# [REQUIRED TASKS]
**a.** In the text on backward time travel, what other name is given for alternate history theory?
**b.** Pick up the text on backward time travel after its last sentence and carry it forward.

# [SELECTED TEXT]
******************************

Before we move on, let’s stop to discuss what we mean when we say that backward time travel is impossible. This doesn’t necessarily require that the technology is never invented; it could be that it’s just never implemented. After all, in order for us to do something, we need the both the opportunity and desire to do it. Perhaps backward time travel never happens because we decide that it shouldn’t.
Anyway, what if our history is flexible and allows us to go back and change things? Well, aside from the previously mentioned grandfather paradox (and others), there’s also no record in our history of anyone back in time and messing around. This could be due to the skill and secrecy of the travelers, but it’s difficult to imagine that no one in all of time was accidentally discovered or decided to reveal their secret. Of course, if a hidden organization tightly controlled the technology, then it might be safe. However, this would require that the secret would never be revealed throughout all of history. It would also mean that no one else ever invents time travel, otherwise they would both be editing each other’s pasts, producing competing time travelers. Basically, backward time travel can’t happen with a flexible history because it produces paradoxes, and it won’t happen because anyone who invents it will be assassinated by an opposing group. This is because backward time travel is power – the power to make the world the way you want it to be – and it’s pretty likely that no one would be comfortable with anyone else holding such power.
And so we come to alternate history theory (also known as parallel universe theory). This concept seems plausible. After all, it allows us to change history, it doesn’t produce any paradoxes and it also seems to be supported by science. However, a problem occurs when we imagine the ramifications of an infinite number of alternate realities combined with backward time travel. If there are an infinite number of universes, then all possibilities have occurred an infinite number of times. So if backward time travel is possible, then there are an infinite number of realities in which it exists. That means there’s a universe where a person from the future decided to visit you right now. But no one is visiting you from the future, so this can’t be the case.

******************************

# [GIVEN INFORMATION]
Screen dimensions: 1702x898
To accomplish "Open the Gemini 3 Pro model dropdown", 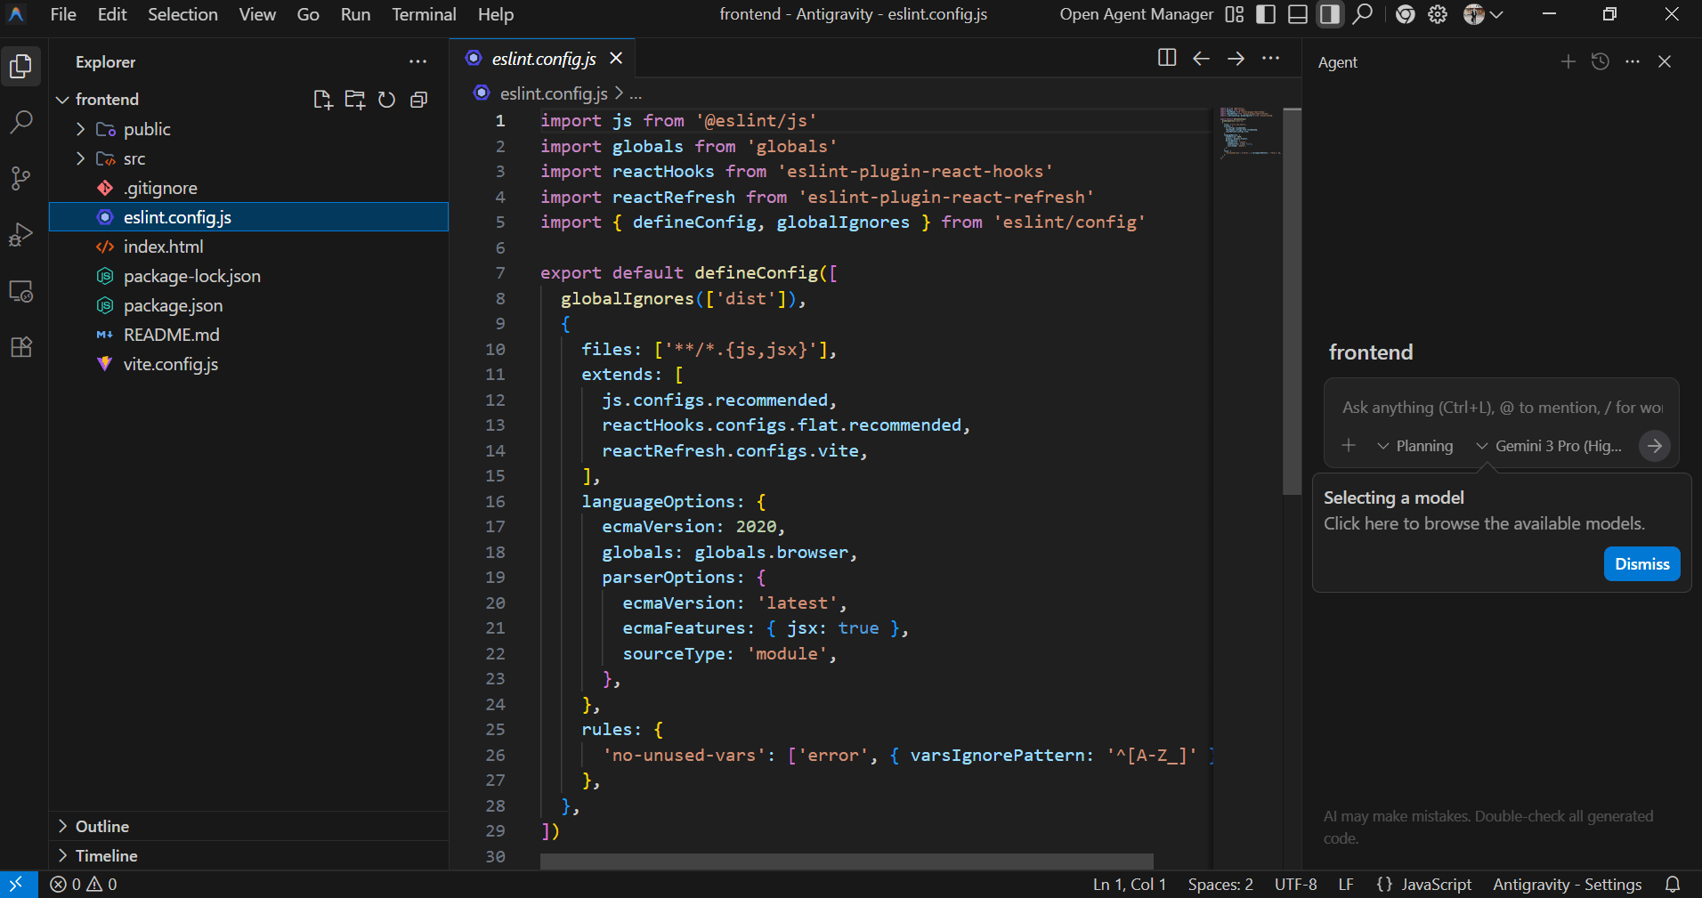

******************************

# [ANSWER SET]
**a.** Parallel universe theory.

**b.**
Some would argue that the number of universes only increases (via branching) when a backward time traveler changes something, but this implies that there’s a specific number of universes, which violates the zero, one or infinity rule. It also would mean that there’s only one original universe, which means that there’s only one chance for time travel to be invented and implemented. In addition, if traveling back in time produces a new and separate future, then there really isn’t any reason to go back in time. Think about it. If you go back time to assassinate Hitler and succeed, you didn’t really kill him, you only created a new universe in which he’s dead. In this way, backward time travel is actually completely useless since we’re unable to affect anything in the present, only create a new present where things are different. It’s like trying to save your dog from cancer by getting a new dog.
And just in case you still think time travel might happen, there’s a secret society whose members have sworn an oath, passed down through generations, that should backward time travel be invented, they will go back and stop it before it starts.